I am sort of new to vinyl and am building up my LP collection. A very prime source for it is the internet used market where appears to be sort of a grading scale system to rate condition of vinyl records on sale (G+-, VG+-, EXC, NM, etc). Is there any place I can refer to for the criteria or guidelines as to what to expect from the different ratings?

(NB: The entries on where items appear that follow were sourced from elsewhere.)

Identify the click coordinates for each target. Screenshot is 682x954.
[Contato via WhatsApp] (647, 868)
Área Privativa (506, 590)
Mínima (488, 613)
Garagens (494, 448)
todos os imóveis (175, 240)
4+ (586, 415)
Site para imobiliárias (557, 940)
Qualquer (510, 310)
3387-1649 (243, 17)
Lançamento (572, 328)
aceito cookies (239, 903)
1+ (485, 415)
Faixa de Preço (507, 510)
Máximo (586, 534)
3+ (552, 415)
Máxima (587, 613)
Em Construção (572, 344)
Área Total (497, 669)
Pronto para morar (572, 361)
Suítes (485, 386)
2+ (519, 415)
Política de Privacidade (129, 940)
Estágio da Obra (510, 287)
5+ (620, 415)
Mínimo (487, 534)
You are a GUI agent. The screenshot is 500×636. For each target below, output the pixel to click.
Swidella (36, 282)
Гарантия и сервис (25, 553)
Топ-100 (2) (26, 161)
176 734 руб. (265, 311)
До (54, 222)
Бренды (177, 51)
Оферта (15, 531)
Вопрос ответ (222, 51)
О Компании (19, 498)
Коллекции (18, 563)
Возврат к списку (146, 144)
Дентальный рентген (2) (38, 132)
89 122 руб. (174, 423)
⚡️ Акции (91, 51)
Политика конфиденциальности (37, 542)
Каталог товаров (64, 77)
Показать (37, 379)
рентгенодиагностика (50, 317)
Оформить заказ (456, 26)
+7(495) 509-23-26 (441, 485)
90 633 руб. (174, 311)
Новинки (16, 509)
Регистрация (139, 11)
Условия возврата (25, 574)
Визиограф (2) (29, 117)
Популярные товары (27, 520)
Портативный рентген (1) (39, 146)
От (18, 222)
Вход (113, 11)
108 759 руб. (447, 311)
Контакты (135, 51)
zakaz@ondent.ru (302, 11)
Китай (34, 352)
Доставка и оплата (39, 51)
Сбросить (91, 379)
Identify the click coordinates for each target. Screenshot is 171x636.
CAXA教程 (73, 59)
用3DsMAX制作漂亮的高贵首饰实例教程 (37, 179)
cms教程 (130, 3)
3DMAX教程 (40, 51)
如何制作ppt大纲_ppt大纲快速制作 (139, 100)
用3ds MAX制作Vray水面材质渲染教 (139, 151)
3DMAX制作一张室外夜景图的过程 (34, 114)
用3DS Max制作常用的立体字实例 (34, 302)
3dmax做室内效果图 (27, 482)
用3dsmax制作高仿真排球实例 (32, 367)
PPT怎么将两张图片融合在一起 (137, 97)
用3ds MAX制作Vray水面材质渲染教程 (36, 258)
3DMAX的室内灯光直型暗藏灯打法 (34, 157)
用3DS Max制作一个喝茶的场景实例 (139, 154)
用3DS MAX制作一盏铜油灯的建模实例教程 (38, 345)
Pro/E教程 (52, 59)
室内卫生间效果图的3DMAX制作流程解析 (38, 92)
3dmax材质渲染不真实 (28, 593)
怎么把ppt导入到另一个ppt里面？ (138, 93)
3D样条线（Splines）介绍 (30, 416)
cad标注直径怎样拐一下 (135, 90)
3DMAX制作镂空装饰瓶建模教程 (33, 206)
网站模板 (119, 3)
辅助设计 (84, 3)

Also, what has been your experience buying used, and what is the lowest acceptable rating to get substantially noise free (tic/pops) records? Please let me know, thanks.
jmr

Showing 1 response by zaikesman

I dislike adding the "EX" grade in between VG+ and NM, or the use of "++" or "-" anywhere. Too much BS wiggle room. Folks should just stick with NM, VG+ (or EX, take your pick but not both), VG and G. Everything else is just the symptom of creeping grade inflation -- when you no longer define VG as actually being "very good" but "fair" instead, you run out of enough gradations at the top and start needing to add more. The solution is to grade properly to the real definition, i.e., VG should literally mean "very good" and G should mean "good", not "awful". This is the same nonsensical situation Stereophile has boxed themselves into by allowing a grade of B to become the lowest possible grade a component that's not inexpensive can earn without it being seen as a total failure, and assigning a grade of A to 80% of what they review. Therefore they've added a new grade of A+, and sometime they'll have to start adding A++. Meanwhile none of the grades any longer mean what the definition key they ridiculously keep on publishing says they're supposed to mean.